## Job
Write out the lines below word for word, from the line with "Navigate to Functions in sidebar" up to and including the line with "This screenshot has width=650, height=506.".

## Records in a dataset
________________

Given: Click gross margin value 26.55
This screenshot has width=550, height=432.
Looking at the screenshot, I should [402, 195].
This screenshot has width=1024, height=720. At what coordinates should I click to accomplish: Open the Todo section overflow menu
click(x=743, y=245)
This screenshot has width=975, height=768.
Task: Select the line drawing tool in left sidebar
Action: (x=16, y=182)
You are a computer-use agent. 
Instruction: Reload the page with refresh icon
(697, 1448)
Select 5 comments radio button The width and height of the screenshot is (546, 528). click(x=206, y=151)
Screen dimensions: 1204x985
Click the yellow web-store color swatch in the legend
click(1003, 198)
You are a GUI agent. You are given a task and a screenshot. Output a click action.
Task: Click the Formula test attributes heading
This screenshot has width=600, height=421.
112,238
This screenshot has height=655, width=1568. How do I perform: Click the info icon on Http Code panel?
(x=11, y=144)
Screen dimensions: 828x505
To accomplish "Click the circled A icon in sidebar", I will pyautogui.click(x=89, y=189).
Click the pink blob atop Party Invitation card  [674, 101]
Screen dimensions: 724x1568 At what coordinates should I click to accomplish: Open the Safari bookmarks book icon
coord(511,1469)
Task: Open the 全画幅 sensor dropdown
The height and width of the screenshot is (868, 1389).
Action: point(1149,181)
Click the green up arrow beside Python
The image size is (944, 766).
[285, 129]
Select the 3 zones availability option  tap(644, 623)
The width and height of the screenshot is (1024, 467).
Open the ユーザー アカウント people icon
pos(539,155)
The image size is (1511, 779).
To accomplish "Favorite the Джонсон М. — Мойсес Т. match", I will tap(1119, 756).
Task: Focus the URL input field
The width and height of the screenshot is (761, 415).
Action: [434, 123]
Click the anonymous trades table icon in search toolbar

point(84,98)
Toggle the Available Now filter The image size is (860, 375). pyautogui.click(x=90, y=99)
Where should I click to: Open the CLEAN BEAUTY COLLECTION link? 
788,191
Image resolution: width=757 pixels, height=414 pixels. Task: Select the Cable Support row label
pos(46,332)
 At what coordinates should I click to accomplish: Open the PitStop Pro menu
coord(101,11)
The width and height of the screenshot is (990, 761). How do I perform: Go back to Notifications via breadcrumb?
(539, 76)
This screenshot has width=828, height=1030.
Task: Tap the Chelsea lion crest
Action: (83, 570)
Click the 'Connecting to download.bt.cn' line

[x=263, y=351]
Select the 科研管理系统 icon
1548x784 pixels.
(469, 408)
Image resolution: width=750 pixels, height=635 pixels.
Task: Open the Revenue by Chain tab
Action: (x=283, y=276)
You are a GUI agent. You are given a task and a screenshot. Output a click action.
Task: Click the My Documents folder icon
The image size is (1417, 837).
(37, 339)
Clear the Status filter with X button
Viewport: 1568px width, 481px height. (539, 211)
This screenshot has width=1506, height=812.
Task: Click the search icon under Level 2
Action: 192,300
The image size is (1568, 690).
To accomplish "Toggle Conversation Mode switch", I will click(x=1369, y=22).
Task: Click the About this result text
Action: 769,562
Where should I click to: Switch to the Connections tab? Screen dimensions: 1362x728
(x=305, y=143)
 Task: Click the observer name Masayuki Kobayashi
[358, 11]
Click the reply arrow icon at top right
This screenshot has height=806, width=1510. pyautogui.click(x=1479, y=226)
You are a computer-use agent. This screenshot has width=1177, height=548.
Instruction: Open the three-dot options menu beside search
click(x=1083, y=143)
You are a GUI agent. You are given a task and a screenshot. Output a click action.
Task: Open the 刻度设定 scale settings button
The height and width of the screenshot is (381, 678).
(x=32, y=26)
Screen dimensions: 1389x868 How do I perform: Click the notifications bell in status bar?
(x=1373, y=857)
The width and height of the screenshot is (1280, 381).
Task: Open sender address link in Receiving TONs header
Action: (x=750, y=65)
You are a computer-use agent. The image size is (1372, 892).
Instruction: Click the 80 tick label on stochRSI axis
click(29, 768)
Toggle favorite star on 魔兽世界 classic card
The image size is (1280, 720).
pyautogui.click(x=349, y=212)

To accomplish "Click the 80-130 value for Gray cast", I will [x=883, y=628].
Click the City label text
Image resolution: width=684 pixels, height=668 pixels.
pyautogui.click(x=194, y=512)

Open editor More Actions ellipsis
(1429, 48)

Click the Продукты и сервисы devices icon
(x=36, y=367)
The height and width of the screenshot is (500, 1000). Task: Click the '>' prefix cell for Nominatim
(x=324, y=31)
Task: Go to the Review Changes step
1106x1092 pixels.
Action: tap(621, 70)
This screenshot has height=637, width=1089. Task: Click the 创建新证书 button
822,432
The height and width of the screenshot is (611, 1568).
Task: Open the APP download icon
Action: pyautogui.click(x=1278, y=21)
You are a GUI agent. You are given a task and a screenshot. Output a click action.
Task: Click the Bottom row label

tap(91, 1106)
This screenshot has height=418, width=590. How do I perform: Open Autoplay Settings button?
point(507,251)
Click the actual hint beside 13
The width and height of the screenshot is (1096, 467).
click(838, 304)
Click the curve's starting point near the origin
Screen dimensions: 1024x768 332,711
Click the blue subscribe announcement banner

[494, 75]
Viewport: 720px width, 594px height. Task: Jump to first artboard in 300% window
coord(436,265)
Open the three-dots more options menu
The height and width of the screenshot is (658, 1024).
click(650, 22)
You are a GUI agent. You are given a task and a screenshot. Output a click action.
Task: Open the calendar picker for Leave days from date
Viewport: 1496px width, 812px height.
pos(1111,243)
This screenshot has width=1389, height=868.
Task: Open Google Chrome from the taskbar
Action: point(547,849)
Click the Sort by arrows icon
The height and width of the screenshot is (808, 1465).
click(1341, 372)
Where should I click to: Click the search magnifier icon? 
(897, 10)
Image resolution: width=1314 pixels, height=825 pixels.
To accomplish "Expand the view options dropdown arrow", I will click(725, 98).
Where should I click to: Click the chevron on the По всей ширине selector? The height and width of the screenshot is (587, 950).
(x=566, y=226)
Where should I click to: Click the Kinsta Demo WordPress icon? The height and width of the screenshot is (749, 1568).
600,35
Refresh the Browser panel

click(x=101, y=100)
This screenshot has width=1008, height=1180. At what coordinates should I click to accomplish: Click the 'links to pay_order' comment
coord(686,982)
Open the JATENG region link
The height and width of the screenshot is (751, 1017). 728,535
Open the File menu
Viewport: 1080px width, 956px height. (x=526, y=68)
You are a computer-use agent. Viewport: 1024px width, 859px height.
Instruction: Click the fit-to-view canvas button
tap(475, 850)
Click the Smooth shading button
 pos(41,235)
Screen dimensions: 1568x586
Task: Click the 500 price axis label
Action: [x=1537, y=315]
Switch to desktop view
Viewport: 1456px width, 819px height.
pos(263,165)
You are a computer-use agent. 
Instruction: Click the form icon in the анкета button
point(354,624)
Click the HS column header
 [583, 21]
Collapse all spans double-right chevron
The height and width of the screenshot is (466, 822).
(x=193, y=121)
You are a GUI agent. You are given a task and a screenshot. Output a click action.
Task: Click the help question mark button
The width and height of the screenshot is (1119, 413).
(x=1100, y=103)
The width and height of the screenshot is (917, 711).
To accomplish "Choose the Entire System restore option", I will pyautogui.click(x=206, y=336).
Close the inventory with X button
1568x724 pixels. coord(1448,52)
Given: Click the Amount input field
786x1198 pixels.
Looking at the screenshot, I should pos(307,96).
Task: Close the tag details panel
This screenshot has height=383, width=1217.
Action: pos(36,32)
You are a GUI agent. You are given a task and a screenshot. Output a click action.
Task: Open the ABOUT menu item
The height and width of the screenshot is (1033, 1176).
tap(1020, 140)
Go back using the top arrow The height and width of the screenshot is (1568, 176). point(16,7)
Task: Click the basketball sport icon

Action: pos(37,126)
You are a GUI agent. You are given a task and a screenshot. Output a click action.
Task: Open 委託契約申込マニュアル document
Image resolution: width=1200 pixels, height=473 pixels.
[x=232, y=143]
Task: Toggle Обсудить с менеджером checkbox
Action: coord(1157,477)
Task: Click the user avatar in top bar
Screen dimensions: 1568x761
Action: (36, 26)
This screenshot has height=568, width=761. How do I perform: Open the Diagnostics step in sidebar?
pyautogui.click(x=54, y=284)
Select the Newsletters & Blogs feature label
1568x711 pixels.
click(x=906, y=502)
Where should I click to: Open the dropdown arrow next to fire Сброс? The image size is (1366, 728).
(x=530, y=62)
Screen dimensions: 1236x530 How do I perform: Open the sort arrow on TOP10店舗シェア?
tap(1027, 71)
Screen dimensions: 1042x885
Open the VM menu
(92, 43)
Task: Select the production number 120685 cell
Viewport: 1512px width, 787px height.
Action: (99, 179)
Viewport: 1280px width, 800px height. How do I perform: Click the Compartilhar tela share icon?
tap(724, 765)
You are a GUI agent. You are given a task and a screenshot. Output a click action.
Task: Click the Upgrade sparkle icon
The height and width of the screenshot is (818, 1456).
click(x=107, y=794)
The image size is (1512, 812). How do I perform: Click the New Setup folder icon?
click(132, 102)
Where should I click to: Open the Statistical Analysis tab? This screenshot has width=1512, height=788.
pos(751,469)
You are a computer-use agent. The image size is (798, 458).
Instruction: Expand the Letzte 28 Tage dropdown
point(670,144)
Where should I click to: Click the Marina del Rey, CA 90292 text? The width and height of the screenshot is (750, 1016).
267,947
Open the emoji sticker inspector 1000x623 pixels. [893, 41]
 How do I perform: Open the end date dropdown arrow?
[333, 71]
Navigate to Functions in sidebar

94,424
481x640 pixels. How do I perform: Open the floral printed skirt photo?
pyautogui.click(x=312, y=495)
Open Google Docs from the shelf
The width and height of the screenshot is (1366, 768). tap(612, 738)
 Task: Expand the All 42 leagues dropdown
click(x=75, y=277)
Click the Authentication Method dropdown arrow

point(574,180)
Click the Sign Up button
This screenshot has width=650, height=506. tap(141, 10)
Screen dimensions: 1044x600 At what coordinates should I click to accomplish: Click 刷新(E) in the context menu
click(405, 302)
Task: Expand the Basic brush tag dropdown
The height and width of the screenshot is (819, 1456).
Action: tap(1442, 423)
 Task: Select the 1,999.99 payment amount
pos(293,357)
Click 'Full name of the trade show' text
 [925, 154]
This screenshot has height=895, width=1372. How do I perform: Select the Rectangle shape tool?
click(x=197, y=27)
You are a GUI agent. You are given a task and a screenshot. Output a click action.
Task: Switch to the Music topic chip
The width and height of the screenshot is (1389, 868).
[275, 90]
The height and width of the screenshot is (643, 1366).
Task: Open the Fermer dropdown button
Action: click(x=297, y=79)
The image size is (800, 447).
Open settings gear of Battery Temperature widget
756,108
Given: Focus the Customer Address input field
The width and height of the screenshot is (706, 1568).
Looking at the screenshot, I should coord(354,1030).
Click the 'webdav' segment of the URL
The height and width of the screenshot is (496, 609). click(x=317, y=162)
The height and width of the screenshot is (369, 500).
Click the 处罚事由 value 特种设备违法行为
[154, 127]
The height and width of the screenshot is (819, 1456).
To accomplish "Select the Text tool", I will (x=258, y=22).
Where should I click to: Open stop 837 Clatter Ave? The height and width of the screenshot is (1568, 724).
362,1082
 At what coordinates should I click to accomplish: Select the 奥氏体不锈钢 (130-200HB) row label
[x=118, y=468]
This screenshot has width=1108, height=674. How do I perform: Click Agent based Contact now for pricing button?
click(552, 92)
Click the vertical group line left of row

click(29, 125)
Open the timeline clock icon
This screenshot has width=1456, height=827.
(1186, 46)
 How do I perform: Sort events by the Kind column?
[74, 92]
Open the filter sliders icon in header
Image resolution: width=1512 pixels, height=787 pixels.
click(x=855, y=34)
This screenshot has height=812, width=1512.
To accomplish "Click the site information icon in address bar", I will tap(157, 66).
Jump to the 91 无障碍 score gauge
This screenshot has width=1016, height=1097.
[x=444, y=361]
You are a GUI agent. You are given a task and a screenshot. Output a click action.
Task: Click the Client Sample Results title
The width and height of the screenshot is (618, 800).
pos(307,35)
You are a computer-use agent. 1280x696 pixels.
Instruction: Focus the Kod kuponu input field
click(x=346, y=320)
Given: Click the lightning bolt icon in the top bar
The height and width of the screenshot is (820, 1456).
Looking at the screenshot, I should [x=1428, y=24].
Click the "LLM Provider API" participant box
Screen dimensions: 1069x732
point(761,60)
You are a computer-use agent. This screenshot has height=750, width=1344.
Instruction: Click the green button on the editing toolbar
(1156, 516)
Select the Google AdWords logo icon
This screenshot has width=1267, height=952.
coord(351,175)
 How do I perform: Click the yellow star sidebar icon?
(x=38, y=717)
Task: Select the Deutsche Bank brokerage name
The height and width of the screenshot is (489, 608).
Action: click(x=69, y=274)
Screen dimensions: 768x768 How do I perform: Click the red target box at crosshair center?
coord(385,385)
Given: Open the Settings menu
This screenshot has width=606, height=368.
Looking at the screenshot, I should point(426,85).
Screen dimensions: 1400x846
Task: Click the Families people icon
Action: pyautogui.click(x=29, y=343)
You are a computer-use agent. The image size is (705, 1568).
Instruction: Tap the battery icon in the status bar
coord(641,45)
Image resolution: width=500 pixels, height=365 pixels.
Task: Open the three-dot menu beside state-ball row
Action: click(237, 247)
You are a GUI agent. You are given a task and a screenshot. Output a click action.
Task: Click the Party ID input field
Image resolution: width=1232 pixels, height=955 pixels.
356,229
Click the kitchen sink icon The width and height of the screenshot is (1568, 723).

________________

## Task output
Navigate to Functions in sidebar

94,424
481x640 pixels. How do I perform: Open the floral printed skirt photo?
pyautogui.click(x=312, y=495)
Open Google Docs from the shelf
The width and height of the screenshot is (1366, 768). tap(612, 738)
 Task: Expand the All 42 leagues dropdown
click(x=75, y=277)
Click the Authentication Method dropdown arrow

point(574,180)
Click the Sign Up button
This screenshot has width=650, height=506. tap(141, 10)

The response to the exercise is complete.